Screen-element location records:
┌──

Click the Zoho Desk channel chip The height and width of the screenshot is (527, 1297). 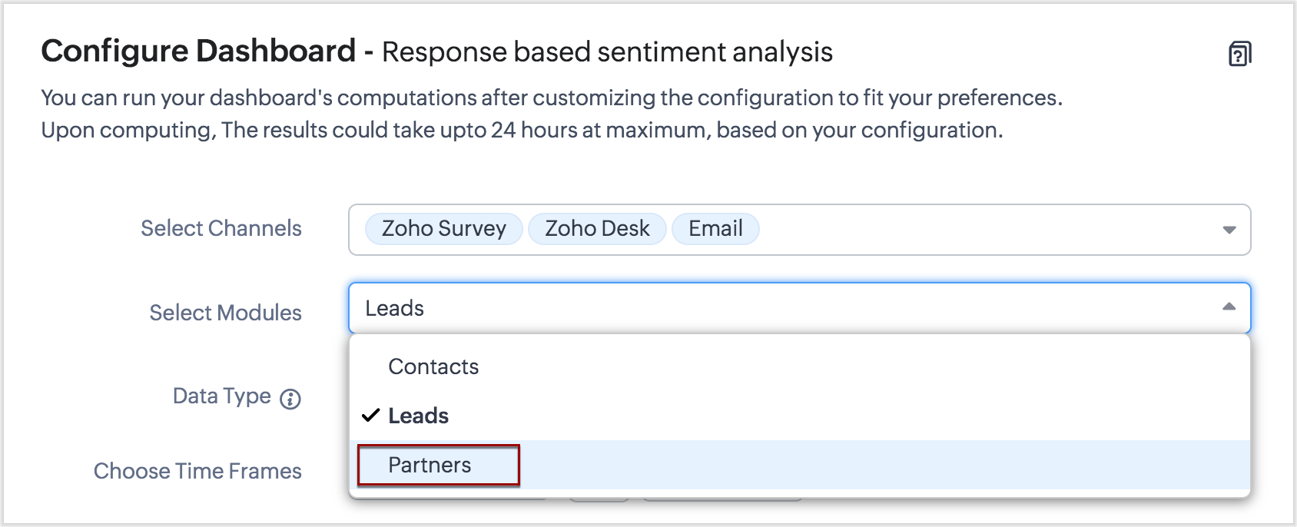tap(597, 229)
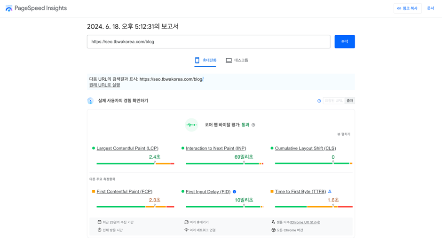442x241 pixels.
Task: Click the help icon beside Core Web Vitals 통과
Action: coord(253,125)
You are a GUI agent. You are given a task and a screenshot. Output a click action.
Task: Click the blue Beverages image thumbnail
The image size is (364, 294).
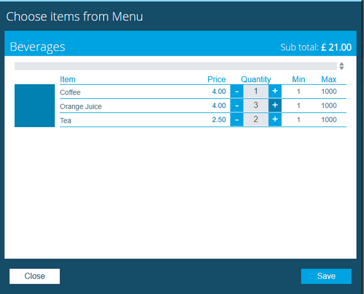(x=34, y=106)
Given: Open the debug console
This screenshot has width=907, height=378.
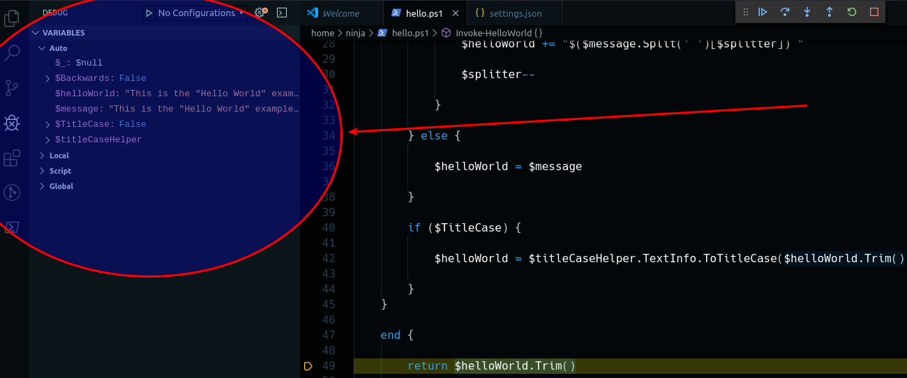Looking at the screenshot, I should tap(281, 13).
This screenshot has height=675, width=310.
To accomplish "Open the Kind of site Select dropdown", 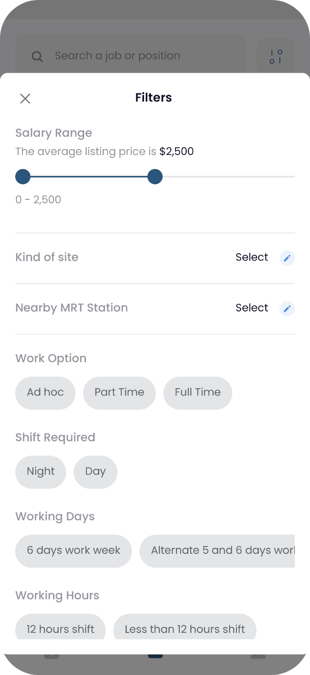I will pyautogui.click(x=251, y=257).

└──
┌──

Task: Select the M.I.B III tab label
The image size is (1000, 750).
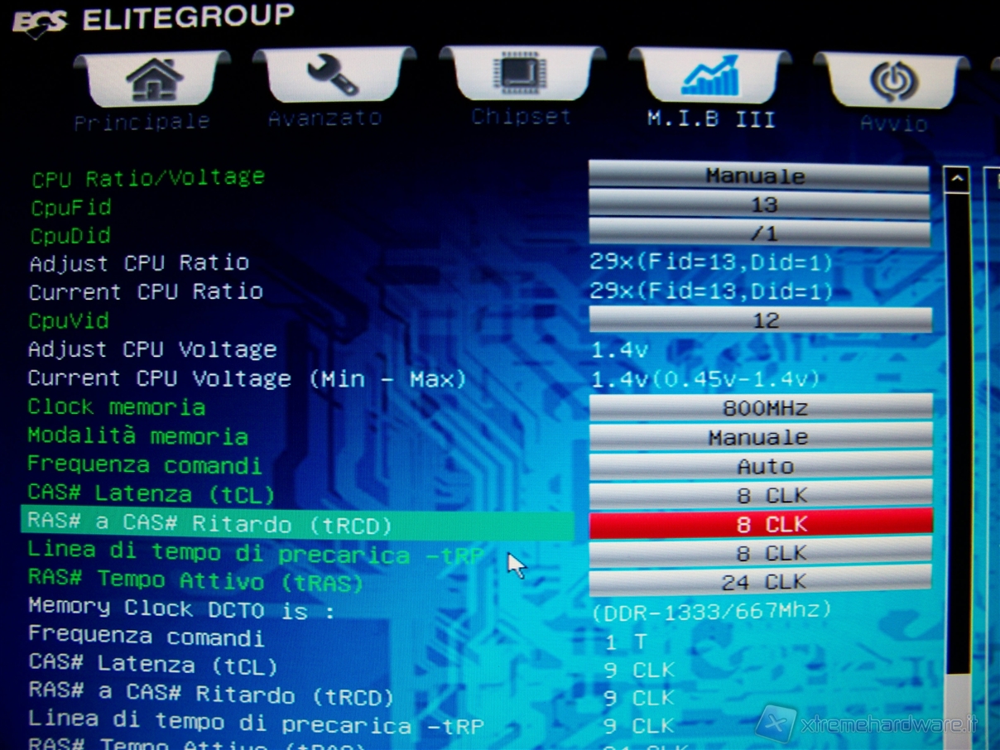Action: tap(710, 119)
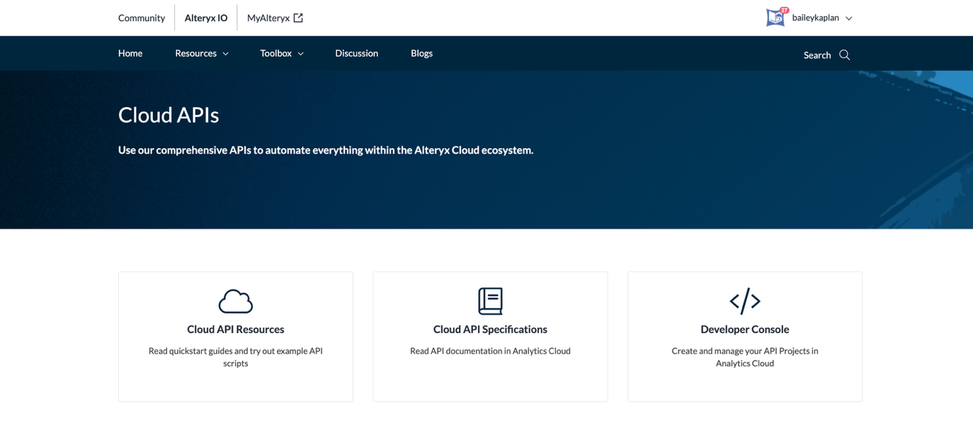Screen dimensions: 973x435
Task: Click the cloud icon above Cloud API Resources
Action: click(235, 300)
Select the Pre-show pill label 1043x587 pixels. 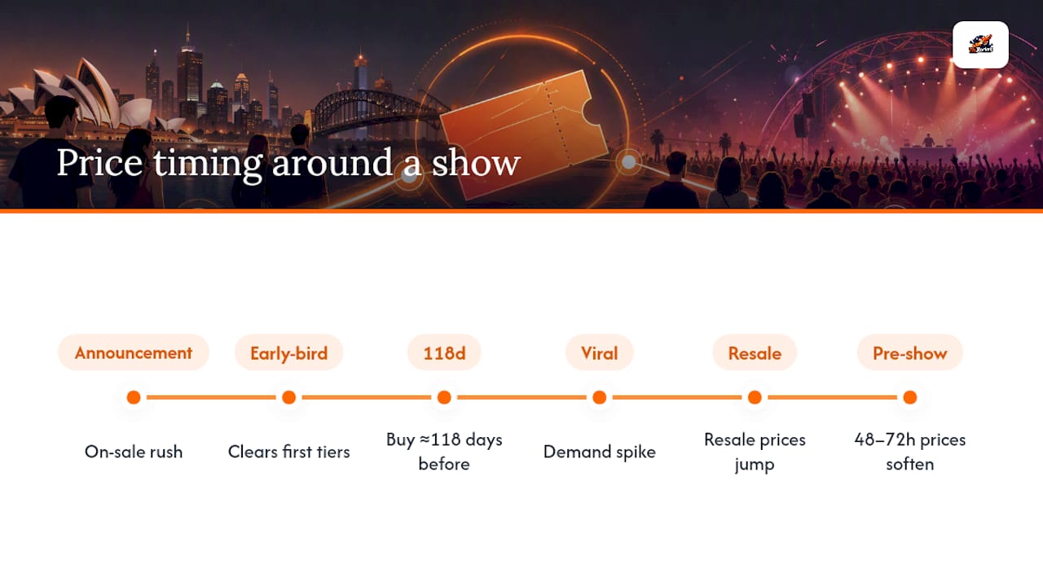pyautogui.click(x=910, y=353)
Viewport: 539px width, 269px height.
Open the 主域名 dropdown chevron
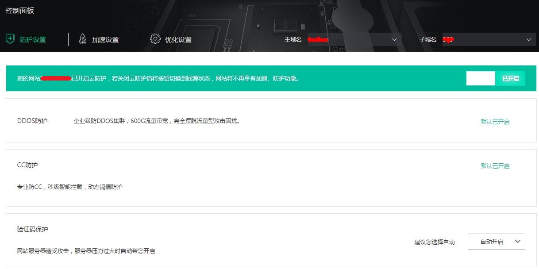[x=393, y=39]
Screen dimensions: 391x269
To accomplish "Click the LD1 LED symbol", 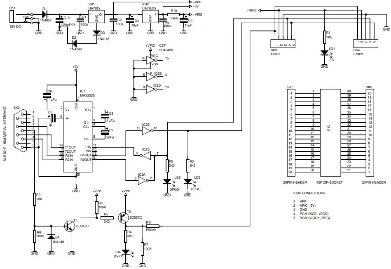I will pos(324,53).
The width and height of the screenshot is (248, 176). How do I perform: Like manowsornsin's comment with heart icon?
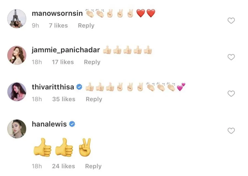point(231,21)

└──
┌──

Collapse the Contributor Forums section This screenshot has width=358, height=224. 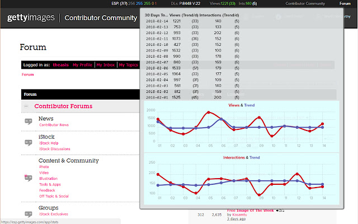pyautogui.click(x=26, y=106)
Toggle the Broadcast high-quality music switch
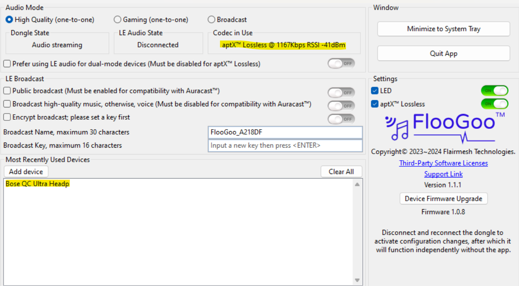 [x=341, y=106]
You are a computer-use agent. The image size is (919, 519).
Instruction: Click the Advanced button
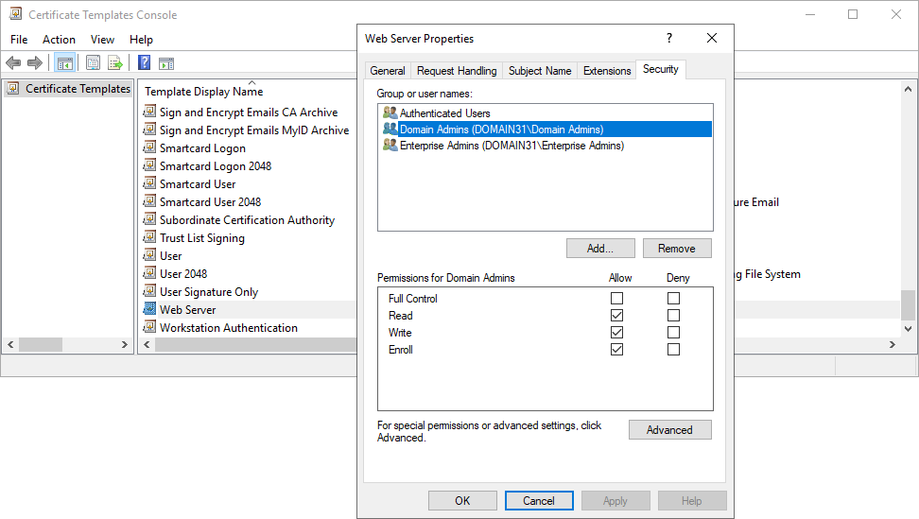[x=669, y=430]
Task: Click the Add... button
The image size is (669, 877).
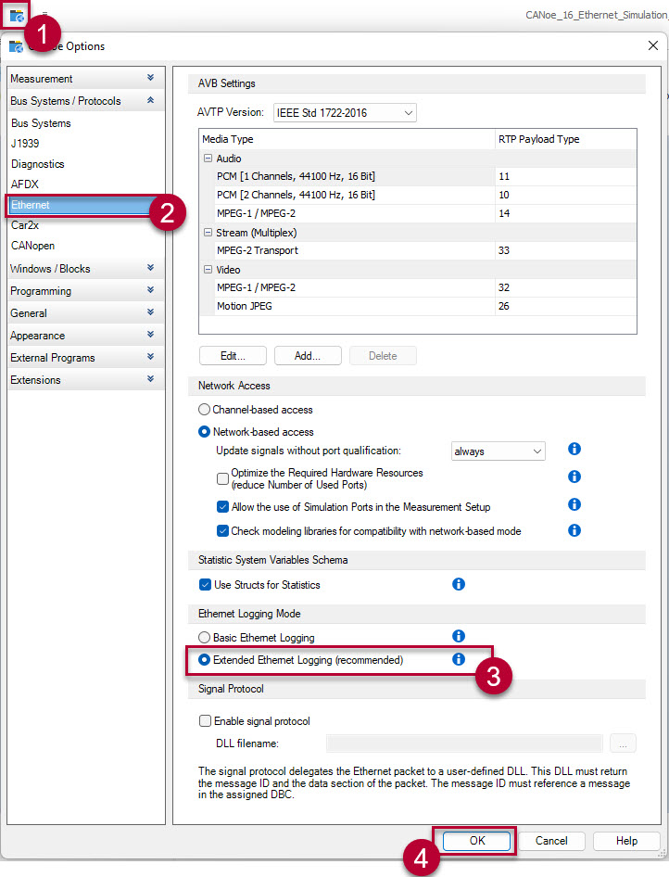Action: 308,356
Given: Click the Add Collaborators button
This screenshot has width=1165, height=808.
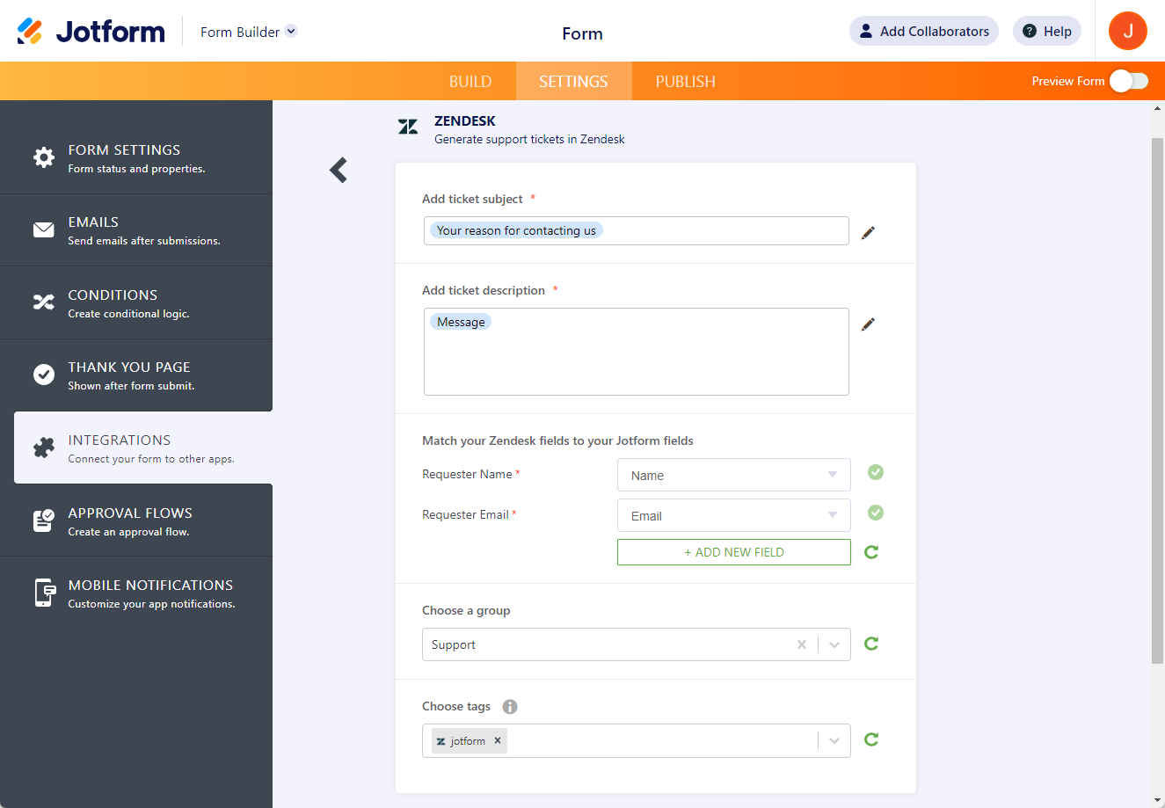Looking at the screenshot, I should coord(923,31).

└──

▸ PROBLEM DESCRIPTION
Retype the entries starting at the line that contains "Task: Click the Add... button" and ending at the line that contains "Looking at the screenshot, I should coord(923,31).", both included, word for word. Leave the pictures out.

▸ EXERCISE ANSWER
Task: Click the Add... button
The image size is (669, 877).
Action: 308,356
Given: Click the Add Collaborators button
This screenshot has width=1165, height=808.
Looking at the screenshot, I should coord(923,31).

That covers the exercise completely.